Give the records between the lines holding "Select the third" and "pyautogui.click(x=345, y=594)", inclusive, as a two-column CSV with the header input,output and one row per record. Put the record's text under input and its answer under output, each in one quoted field, with line breaks replaced by spaces.
┄┄┄┄┄┄┄┄┄┄
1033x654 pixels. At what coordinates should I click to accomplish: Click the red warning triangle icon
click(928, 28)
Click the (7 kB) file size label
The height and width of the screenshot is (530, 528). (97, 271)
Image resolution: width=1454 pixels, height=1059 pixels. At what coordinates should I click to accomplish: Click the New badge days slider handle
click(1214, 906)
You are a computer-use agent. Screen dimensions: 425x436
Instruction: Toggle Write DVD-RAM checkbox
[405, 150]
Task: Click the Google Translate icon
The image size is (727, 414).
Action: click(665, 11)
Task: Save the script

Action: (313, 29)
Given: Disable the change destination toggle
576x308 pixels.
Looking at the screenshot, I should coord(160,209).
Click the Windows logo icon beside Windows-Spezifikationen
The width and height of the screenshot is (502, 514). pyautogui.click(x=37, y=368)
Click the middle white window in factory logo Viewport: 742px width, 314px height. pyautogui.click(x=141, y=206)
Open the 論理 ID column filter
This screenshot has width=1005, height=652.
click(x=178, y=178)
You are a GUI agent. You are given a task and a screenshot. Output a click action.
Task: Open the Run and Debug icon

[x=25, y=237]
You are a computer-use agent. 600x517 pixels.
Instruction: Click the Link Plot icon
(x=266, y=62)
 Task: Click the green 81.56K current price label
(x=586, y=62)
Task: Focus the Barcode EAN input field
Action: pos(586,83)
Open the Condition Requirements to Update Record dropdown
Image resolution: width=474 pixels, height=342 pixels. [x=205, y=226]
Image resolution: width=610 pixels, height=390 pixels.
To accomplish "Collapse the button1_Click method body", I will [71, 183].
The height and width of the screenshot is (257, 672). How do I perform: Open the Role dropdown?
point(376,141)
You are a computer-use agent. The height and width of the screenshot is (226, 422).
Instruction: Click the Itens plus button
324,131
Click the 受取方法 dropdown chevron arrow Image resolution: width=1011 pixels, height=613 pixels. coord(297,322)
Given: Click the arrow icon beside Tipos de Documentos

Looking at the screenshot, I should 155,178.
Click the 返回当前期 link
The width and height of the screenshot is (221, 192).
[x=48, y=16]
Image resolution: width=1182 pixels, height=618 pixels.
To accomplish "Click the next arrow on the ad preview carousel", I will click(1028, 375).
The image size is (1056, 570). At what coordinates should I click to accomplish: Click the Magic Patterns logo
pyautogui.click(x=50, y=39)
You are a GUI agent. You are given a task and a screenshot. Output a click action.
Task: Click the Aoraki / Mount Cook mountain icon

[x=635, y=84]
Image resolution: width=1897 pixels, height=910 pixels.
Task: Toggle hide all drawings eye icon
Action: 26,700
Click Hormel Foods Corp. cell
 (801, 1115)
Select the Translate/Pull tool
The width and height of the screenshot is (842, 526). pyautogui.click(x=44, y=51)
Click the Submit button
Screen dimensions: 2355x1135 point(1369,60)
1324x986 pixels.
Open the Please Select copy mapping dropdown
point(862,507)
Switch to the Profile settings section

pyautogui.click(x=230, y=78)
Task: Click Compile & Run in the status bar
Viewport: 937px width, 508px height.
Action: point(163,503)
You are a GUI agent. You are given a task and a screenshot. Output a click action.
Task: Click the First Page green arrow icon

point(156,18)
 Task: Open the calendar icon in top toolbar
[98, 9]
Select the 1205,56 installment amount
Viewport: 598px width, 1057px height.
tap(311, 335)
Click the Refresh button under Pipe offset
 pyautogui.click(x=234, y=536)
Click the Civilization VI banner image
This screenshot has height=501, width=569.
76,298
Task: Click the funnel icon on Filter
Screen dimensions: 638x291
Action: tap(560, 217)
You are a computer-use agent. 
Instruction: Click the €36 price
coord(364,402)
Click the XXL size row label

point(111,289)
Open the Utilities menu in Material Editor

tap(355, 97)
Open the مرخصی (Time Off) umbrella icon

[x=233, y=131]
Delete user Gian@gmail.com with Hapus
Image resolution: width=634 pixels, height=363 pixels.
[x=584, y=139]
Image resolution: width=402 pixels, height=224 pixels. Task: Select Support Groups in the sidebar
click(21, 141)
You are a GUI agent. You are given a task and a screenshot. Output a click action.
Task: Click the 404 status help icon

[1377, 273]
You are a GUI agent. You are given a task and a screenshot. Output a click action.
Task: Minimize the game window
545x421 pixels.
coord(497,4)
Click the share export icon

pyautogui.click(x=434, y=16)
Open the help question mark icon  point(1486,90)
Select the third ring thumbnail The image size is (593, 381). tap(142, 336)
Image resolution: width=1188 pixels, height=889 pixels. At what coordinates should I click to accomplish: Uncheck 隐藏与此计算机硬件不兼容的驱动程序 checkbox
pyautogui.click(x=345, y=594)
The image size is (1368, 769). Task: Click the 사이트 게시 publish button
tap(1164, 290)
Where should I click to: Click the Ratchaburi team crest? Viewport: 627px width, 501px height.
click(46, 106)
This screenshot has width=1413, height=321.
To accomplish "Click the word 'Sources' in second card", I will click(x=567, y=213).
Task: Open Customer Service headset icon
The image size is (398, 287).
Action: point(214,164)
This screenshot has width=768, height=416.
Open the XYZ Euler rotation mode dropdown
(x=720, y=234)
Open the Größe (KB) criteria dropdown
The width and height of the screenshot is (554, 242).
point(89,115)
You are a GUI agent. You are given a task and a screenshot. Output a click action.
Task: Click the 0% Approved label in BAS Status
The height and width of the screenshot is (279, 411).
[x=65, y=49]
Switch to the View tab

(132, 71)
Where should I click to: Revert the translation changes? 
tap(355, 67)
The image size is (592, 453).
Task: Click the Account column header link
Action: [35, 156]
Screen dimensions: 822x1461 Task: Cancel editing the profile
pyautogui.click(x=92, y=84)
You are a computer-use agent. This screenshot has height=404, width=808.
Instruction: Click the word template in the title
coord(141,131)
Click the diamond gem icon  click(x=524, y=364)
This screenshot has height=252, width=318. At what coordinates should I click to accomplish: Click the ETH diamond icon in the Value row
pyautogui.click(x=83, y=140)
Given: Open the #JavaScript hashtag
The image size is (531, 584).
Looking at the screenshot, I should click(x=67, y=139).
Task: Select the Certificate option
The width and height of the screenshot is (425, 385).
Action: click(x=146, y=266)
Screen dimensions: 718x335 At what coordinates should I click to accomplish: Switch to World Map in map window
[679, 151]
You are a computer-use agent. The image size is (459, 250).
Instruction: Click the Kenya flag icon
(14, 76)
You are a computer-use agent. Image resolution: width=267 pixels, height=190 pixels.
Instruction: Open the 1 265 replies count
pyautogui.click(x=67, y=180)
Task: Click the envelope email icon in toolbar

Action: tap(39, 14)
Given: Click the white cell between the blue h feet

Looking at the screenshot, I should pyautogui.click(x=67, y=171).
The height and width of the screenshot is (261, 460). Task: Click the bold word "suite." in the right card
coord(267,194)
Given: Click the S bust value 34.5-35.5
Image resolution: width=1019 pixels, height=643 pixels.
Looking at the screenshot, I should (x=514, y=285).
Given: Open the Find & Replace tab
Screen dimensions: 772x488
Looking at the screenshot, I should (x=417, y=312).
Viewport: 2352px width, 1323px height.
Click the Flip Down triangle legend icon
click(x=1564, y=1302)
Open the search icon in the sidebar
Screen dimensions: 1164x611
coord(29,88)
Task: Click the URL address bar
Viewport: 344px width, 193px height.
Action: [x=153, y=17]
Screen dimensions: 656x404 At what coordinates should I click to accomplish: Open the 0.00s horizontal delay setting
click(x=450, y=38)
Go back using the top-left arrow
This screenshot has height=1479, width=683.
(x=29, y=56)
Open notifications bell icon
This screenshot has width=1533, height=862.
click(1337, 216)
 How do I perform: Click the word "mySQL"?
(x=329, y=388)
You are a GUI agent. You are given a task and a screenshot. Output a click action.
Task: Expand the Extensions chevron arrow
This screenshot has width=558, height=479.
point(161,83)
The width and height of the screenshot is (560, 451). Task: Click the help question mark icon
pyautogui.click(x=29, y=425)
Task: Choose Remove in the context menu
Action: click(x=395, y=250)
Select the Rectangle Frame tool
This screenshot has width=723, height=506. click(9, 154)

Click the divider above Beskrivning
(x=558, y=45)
┄┄┄┄┄┄┄┄┄┄
• **Exercise output**
input,output
"Select the third ring thumbnail The image size is (593, 381).","tap(142, 336)"
"Image resolution: width=1188 pixels, height=889 pixels. At what coordinates should I click to accomplish: Uncheck 隐藏与此计算机硬件不兼容的驱动程序 checkbox","pyautogui.click(x=345, y=594)"